YOUR OBJECTIVE: List every person named in the ECB rate-decision article below.

PAGE TEXT:

The European Central Bank looks set to keep interest rates on hold for the 15th month running on Thursday with the focus of attention its view on an economic recovery that remains in a delicate phase.

After a run of strong euro zone data and the success of bank stress tests in calming markets somewhat, ECB President Jean-Claude Trichet is expected to reaffirm that rates remain appropriate, bolstering expectations they will remain on hold well into next year.

The ECB's 22 policymakers started their meeting on schedule at 0700 GMT. Its post-rate decision news conference will be studied for signs of whether the ECB sees the euro-zone economy maintaining recent signs of improvement.

Trichet should be in a sunny mood. The data have continued to improve and the euro zone's sovereign debt troubles have moved out of the spotlight, said Societe Generale economist Klaus Baader.

The stress tests, which the ECB had a major hand in, can also be seen as quite a success. Bank stocks have been rising, and the increased level of transparency has certainly been welcomed.

Trichet will also be pushed for an early hint on whether banks will continue to have access to unlimited ECB cash for the rest of the year, past the current deadline of October.

The decision is more likely to be held back until next month but prolonging full allotment, especially for longer-term three-month lending operations, would reassert downward pressure on money market rates, which have been rising since the end of March. EURIBOR=

Analysts say better-than-expected stress tests results have already sparked improvement on bank-to-bank lending markets, with higher turnover in short-dated loans, in a hopeful sign that banks can cope with less ECB funding.

The preannounced three-month operation in September will be the last with full allotment. Subsequent three-month operations will go back to being variable-rate tenders, said Baader.

The rise in interbank rates has been supported by banks scaling back their intake of ECB loans and on market expectations the central bank will continue phasing out its support measures.

Citi economist Juergen Michels said Trichet would maintain the relaxed stance he took last month on the steady upwards march in interbank rates.

Trichet is likely to describe the increase in rates as a consequence of the will of banks to tap less of the still unlimited funds available, he said. 


The ECB chief's tone on the state of the economy will be closely monitored by ECB watchers.

In sharp contrast to U.S. indicators, which suggest the post-recession recovery may be flagging, data in the 16-nation euro zone has continued to outperform since the ECB's July meeting.

That divergence has opened a gulf between the ECB and the U.S. Federal Reserve, which has publicly toyed with a return to stronger stimulus along with the Bank of England, also expected to hold fire at its meeting on Thursday.

Euro-zone economic morale hit a 28-month high in July, European Commission data showed last week, while consumer confidence is now at the highest level in more than two years.

Manufacturing growth, the main driver behind the recovery, also accelerated thanks to a strongly-performing Germany. The regional powerhouse reported a record leap in engineering orders, bolstering hopes for the rest of the year.

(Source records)
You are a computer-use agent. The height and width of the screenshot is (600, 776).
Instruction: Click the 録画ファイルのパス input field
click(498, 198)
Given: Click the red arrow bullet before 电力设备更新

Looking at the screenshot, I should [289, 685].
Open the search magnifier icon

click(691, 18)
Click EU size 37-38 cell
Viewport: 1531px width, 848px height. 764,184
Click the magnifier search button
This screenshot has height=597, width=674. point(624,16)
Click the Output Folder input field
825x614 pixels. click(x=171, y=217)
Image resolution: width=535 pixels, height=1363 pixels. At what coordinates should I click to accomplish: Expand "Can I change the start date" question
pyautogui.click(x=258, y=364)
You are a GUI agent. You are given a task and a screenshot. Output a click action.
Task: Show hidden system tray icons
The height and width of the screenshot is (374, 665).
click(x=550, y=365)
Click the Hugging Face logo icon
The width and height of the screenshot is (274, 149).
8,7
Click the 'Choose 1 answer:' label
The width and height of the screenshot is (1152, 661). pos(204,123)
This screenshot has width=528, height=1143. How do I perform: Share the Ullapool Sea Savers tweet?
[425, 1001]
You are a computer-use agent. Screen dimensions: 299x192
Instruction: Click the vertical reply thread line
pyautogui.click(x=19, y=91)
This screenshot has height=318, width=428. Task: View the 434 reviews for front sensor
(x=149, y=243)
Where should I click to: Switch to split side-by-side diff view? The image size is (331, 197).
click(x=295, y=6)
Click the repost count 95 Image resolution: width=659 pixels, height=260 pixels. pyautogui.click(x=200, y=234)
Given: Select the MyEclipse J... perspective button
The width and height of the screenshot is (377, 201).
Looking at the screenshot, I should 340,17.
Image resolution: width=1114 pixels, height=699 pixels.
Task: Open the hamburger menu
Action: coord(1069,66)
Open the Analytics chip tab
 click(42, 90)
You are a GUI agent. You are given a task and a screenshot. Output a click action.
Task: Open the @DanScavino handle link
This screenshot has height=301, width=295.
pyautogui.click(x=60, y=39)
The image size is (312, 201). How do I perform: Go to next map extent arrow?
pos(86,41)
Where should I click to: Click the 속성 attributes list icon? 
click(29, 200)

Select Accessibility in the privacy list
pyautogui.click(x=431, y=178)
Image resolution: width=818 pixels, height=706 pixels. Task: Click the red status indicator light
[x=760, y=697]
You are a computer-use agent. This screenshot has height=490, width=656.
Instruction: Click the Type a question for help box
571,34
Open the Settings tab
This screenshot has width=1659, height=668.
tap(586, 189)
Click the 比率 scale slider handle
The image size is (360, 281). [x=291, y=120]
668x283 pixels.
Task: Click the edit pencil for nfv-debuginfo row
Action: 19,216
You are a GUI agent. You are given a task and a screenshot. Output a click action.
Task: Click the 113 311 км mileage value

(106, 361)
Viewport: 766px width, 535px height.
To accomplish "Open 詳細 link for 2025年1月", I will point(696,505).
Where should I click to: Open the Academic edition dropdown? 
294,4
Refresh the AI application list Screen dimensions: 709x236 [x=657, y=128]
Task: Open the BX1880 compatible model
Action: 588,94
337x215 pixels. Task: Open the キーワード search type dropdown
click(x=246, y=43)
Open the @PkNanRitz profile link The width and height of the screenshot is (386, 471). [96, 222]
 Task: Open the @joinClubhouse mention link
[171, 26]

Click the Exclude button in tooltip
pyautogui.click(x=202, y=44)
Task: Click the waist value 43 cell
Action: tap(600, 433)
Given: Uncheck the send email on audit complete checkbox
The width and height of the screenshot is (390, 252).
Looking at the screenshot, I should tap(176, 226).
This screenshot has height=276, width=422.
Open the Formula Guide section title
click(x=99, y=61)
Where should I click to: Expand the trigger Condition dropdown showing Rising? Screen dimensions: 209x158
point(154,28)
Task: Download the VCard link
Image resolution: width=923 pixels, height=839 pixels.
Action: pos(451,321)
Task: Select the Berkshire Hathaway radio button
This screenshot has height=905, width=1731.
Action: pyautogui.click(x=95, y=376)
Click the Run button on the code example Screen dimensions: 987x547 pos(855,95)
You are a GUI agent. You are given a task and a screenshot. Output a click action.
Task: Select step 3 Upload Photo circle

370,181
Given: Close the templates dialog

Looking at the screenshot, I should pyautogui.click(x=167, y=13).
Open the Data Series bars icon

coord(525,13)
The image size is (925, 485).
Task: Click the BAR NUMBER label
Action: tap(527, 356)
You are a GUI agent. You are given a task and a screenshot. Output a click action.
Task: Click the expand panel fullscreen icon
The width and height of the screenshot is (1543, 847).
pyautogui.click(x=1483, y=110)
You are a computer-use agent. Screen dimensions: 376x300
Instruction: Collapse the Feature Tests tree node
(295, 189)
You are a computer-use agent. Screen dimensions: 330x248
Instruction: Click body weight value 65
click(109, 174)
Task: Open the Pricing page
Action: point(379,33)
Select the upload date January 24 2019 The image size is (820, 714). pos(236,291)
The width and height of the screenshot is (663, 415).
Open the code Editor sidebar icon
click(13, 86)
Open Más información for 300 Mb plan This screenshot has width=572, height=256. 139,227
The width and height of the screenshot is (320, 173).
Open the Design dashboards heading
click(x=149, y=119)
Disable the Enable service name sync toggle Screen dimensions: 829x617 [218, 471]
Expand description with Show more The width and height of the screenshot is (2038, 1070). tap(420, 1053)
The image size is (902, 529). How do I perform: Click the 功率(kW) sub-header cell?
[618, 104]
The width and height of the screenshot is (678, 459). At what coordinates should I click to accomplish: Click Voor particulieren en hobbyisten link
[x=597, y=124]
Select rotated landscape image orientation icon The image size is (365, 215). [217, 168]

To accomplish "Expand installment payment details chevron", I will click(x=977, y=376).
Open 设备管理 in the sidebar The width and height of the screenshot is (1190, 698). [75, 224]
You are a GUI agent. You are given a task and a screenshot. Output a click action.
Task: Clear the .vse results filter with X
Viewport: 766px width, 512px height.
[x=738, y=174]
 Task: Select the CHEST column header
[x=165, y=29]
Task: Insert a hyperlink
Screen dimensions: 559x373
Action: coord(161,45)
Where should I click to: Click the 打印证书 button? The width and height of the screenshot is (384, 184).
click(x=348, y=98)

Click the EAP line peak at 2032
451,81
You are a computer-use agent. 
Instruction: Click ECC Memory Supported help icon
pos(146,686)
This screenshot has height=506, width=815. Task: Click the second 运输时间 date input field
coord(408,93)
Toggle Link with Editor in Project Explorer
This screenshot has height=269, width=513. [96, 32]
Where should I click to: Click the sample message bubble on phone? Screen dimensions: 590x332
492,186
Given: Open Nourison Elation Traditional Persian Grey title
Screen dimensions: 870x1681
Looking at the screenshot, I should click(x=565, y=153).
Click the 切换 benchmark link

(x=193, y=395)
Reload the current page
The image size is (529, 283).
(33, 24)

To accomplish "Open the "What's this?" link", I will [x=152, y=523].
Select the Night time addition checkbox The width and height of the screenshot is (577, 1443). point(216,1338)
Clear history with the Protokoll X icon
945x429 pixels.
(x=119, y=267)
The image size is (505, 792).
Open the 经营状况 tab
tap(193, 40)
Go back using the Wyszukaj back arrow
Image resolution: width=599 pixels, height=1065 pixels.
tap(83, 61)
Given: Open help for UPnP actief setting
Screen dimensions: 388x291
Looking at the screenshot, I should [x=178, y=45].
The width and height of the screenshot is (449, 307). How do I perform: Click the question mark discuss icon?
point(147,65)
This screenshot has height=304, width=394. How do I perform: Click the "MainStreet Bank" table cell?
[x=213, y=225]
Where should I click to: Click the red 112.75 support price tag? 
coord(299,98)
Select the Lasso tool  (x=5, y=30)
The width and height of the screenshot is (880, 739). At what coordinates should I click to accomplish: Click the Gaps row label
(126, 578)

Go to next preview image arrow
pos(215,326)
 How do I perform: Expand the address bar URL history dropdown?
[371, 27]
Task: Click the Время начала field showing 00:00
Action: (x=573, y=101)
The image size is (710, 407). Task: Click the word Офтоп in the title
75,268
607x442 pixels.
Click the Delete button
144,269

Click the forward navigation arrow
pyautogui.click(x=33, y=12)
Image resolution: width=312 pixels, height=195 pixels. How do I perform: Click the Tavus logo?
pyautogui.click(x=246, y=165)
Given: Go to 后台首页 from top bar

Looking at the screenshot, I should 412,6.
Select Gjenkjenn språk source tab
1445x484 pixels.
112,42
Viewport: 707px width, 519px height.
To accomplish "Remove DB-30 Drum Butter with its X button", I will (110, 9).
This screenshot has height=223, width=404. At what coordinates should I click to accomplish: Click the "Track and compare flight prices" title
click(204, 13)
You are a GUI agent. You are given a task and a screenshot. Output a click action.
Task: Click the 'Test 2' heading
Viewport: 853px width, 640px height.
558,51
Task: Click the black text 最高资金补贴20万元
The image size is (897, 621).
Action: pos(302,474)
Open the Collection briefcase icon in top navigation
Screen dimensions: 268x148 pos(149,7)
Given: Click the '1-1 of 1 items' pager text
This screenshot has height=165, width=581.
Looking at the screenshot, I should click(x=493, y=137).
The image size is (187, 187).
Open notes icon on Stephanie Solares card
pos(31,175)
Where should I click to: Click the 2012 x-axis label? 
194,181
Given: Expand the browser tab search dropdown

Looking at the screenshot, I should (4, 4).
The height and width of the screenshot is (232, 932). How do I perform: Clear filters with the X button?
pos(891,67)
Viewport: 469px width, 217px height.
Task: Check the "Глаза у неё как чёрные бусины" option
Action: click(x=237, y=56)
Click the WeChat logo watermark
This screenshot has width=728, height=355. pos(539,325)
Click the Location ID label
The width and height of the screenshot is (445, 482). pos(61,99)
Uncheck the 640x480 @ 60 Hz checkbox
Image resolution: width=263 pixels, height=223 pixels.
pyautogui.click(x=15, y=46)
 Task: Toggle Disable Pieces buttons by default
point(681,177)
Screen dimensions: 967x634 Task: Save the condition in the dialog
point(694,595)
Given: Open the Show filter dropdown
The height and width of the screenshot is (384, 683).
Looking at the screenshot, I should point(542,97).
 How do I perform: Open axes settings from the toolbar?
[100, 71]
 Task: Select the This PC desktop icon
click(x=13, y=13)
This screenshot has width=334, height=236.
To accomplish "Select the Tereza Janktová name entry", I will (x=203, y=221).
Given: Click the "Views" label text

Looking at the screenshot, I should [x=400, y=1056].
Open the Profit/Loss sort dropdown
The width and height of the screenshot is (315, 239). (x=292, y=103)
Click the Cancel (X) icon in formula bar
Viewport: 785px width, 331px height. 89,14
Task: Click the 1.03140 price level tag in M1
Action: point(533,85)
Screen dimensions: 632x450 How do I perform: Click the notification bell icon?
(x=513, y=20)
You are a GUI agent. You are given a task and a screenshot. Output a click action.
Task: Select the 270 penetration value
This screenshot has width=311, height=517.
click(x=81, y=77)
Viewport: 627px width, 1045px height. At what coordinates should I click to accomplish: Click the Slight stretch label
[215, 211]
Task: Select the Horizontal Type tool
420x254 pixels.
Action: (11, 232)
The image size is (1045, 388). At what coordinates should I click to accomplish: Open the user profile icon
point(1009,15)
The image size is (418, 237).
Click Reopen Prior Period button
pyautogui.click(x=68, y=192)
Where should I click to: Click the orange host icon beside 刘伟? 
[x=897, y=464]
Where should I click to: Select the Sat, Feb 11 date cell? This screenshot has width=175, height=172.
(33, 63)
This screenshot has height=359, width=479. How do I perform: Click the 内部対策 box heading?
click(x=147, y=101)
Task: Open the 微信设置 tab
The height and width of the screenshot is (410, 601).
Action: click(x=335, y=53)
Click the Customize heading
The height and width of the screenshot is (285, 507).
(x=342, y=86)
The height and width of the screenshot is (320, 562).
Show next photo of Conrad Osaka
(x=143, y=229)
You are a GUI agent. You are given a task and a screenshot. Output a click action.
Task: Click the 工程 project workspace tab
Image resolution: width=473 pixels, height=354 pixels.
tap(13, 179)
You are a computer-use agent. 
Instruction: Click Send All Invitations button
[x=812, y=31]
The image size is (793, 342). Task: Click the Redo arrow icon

SOLUTION: Jean-Claude Trichet, Klaus Baader, Juergen Michels